There were many global issues covered by an articulate range of speakers. I will do my best to summarise the main takeaways. All lessons I learnt, including the Maori and Indigenous
issues, were equally important. From the inspirational young New Zealanders, I learnt the following. While the law can limit identity, including that of queer people, it should be used to advance identity. The Muslim community has always experienced Islamophobia, before and after the tragic attack. We must unite against this, which begins in the way we treat each other. Climate Change needs us to act with urgency; we cannot let the Pacific Islands sink. There is a need to embrace people with disabilities and in the words of Grace Stratton, ‘treating disability as a disadvantage won’t help disabled people thrive.’

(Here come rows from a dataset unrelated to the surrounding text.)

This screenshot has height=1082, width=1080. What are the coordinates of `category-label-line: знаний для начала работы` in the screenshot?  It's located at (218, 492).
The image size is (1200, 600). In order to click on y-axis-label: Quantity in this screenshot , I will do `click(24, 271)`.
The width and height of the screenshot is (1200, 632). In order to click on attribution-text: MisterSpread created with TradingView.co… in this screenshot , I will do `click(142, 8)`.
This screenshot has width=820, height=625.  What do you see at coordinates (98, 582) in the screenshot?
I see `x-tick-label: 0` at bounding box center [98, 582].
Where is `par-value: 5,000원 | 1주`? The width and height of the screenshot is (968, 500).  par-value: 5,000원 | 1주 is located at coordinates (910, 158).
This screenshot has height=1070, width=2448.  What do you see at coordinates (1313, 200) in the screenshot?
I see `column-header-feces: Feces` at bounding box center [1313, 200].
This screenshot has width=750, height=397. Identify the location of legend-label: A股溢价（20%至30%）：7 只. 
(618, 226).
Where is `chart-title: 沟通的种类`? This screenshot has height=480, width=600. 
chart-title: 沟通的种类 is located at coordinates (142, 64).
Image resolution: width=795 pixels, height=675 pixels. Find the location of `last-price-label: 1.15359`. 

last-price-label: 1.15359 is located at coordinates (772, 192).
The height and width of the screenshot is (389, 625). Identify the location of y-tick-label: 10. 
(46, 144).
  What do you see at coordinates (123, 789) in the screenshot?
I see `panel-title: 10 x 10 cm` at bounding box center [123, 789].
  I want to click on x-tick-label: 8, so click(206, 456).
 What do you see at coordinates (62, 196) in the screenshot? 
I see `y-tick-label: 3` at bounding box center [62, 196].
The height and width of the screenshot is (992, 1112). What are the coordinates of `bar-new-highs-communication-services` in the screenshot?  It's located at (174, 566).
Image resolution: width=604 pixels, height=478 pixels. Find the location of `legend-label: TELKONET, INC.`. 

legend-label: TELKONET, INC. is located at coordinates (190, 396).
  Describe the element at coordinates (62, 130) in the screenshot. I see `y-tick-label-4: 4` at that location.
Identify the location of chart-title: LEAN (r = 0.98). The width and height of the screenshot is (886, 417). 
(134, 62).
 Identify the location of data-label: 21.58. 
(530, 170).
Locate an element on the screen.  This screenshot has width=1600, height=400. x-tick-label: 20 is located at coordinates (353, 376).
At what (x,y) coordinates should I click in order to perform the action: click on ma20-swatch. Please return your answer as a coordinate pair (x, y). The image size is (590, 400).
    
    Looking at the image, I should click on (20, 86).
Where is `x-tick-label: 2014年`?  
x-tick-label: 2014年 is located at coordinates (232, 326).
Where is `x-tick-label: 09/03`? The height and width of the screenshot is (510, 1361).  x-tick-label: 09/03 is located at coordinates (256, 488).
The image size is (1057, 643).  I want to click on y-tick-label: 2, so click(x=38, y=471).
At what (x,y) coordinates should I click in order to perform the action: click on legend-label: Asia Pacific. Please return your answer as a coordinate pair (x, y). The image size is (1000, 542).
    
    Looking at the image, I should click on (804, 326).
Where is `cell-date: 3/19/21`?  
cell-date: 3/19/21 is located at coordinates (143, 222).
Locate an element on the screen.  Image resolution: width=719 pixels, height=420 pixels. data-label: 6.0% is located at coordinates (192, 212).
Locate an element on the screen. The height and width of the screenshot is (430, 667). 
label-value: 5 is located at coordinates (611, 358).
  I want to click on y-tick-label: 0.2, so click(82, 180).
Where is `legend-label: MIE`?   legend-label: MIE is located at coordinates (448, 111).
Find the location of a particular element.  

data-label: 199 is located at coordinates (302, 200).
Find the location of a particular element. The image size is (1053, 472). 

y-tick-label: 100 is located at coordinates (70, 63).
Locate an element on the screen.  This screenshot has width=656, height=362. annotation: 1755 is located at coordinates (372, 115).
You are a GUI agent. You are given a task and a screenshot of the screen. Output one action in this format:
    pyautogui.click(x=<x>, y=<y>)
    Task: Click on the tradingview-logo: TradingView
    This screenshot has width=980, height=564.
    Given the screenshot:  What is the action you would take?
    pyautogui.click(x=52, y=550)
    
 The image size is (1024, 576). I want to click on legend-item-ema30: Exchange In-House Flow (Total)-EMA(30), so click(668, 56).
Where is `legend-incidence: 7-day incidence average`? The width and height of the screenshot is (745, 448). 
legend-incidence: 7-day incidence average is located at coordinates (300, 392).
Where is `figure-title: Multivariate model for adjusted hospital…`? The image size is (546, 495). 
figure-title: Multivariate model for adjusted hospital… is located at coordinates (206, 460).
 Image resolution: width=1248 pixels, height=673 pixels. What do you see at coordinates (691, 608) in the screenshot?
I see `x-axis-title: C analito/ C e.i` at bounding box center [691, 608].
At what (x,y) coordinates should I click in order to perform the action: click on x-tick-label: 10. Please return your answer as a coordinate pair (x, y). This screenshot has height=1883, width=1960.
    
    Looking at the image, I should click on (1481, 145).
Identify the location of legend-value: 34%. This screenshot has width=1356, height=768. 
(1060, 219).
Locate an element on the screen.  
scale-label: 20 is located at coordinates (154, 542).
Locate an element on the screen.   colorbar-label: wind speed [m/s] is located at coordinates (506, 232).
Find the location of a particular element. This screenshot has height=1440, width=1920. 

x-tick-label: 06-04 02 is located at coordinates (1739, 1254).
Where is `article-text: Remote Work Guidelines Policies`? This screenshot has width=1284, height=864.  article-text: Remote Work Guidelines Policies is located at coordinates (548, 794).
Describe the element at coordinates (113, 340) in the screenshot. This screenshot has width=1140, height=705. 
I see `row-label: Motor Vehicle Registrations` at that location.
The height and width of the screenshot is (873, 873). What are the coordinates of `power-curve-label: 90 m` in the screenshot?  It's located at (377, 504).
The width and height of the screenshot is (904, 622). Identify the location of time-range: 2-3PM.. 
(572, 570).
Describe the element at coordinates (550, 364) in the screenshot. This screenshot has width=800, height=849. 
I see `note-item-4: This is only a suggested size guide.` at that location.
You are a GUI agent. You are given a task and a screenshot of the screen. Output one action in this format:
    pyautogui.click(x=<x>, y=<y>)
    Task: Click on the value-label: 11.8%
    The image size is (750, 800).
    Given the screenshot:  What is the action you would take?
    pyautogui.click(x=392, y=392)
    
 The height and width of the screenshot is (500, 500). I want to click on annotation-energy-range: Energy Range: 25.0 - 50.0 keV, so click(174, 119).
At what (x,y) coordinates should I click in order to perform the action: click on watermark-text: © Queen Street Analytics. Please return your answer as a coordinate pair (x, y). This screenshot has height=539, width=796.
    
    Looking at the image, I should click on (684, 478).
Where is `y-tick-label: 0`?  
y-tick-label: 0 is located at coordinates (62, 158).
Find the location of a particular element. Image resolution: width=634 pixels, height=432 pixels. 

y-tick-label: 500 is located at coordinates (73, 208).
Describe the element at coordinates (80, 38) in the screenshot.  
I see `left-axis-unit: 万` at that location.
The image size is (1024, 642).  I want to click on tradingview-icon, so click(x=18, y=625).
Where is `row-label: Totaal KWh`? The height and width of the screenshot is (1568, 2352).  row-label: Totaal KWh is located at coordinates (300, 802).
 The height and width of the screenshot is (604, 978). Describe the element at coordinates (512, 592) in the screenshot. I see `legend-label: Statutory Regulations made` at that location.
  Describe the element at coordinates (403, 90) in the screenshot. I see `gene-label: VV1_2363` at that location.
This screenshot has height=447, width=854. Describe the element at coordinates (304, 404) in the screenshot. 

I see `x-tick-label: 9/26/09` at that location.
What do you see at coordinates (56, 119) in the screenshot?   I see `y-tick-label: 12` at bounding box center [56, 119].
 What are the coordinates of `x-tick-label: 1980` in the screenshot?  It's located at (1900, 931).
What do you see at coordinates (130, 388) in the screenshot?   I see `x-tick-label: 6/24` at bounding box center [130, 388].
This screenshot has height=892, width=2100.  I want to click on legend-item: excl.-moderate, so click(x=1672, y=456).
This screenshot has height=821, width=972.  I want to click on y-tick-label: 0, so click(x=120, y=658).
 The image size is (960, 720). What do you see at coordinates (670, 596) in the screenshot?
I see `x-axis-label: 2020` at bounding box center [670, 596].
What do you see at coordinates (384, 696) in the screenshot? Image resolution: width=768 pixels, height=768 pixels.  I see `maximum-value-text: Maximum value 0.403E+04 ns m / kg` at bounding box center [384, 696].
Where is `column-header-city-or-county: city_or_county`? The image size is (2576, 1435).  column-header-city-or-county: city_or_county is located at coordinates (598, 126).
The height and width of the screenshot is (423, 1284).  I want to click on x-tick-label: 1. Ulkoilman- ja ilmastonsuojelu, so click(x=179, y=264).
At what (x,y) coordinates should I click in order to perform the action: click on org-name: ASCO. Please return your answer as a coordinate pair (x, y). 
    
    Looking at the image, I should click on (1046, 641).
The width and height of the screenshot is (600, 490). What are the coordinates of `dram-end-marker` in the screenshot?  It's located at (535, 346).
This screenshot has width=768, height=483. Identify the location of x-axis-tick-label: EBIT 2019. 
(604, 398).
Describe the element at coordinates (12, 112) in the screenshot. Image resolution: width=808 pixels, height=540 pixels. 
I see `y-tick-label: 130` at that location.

Other issues from the conference which I believe are fundamental to advancing the law are summarised here. Refugee issues are ‘an interpretive muddle’. Afghanistan needs our help and solidarity. Women are being murdered and women Judges live in fear. To stop human trafficking, we need a victim central approach. In terms of COVID-19, while being vaccinated is fundamental, vaccinations are not the solution. There needs to be a clear elimination strategy. Finally, gender inequality is not just a women’s issue. It is a men’s issue, and it is high time men are educated on this. Women and men need to educate men on breaking gender norms.

I think we as individuals (scholarship recipients, Judges, and anyone who attended), can use the lessons learnt in our daily lives. Together, by using the law to uplift human rights and by empowering our fellow women, I believe we can make great progress. In the words of Ruth Bader Ginsburg, ‘fight for the things you care about, but do it in a way that will lead others to join you.’